§ **Objetivo do exercício**
Transcreva, sem alterações, o trecho do texto sobre os ataques cibernéticos russos na Ucrânia que começa em "WASHINGTON – Durante" e segue até "Zelensky do mundo.".

§ **Texto extraído**
________________________________________
WASHINGTON – Durante semanas após o início da guerra na Ucrânia, autoridades americanas se perguntaram sobre a arma que parecia estar faltando: o poderoso arsenal cibernético da Rússia, que a maioria dos especialistas esperava que fosse usado nas primeiras horas de uma invasão para derrubar a rede elétrica da Ucrânia, fritar seu sistema de telefonia celular e cortar o presidente Volodymyr Zelensky do mundo.
Nada disso aconteceu. Mas em um novo estudo divulgado na quarta-feira pela Microsoft, agora está claro que a Rússia usou sua equipe A de hackers para conduzir centenas de ataques muito mais sutis, muitos programados para coincidir com mísseis ou ataques terrestres. E descobriu-se que, assim como na guerra terrestre, os russos eram menos habilidosos e os ucranianos eram melhores defensores do que a maioria dos especialistas esperava.
“Eles trouxeram esforços destrutivos, eles trouxeram esforços de espionagem, eles trouxeram todos os seus melhores atores para se concentrarem nisso”, disse Tom Burt, que supervisiona as investigações da Microsoft sobre os maiores e mais complexos ataques cibernéticos visíveis através de suas redes globais. Mas ele também observou que, embora “tivessem algum sucesso”, os russos foram recebidos com uma defesa robusta dos ucranianos que bloquearam alguns dos ataques online.
________________________________________
§ **Material fornecido**
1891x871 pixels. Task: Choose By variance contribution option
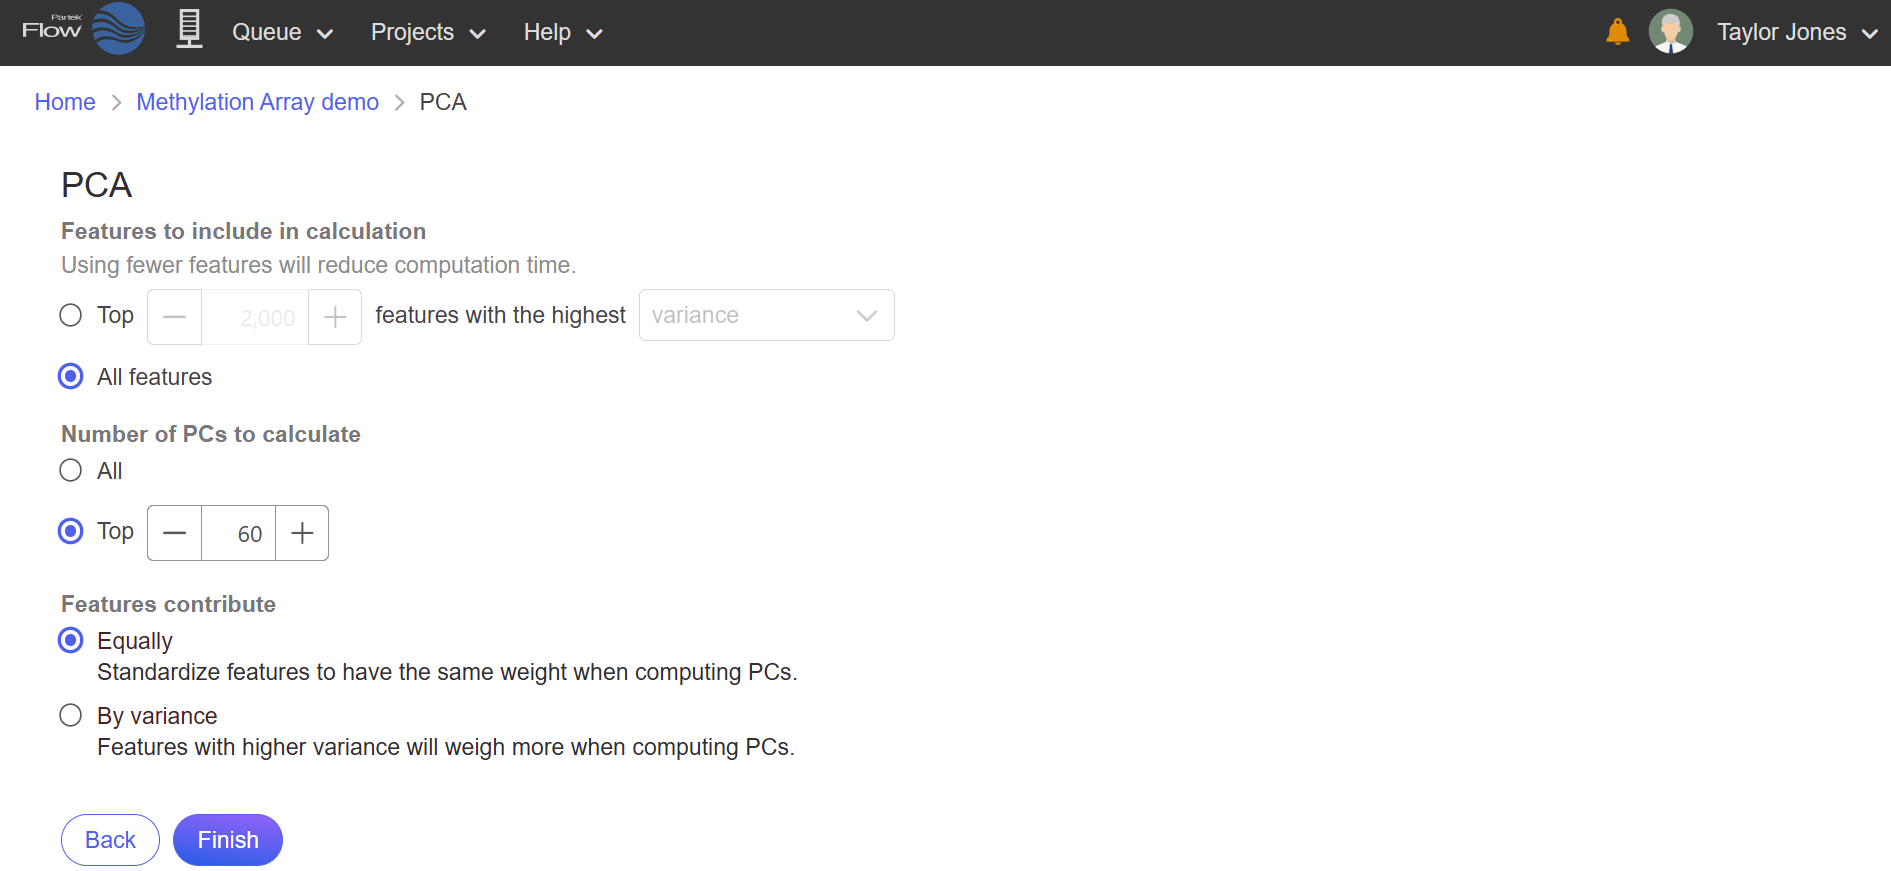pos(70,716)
________________________________________
§ **Resultado da tarefa**
WASHINGTON – Durante semanas após o início da guerra na Ucrânia, autoridades americanas se perguntaram sobre a arma que parecia estar faltando: o poderoso arsenal cibernético da Rússia, que a maioria dos especialistas esperava que fosse usado nas primeiras horas de uma invasão para derrubar a rede elétrica da Ucrânia, fritar seu sistema de telefonia celular e cortar o presidente Volodymyr Zelensky do mundo.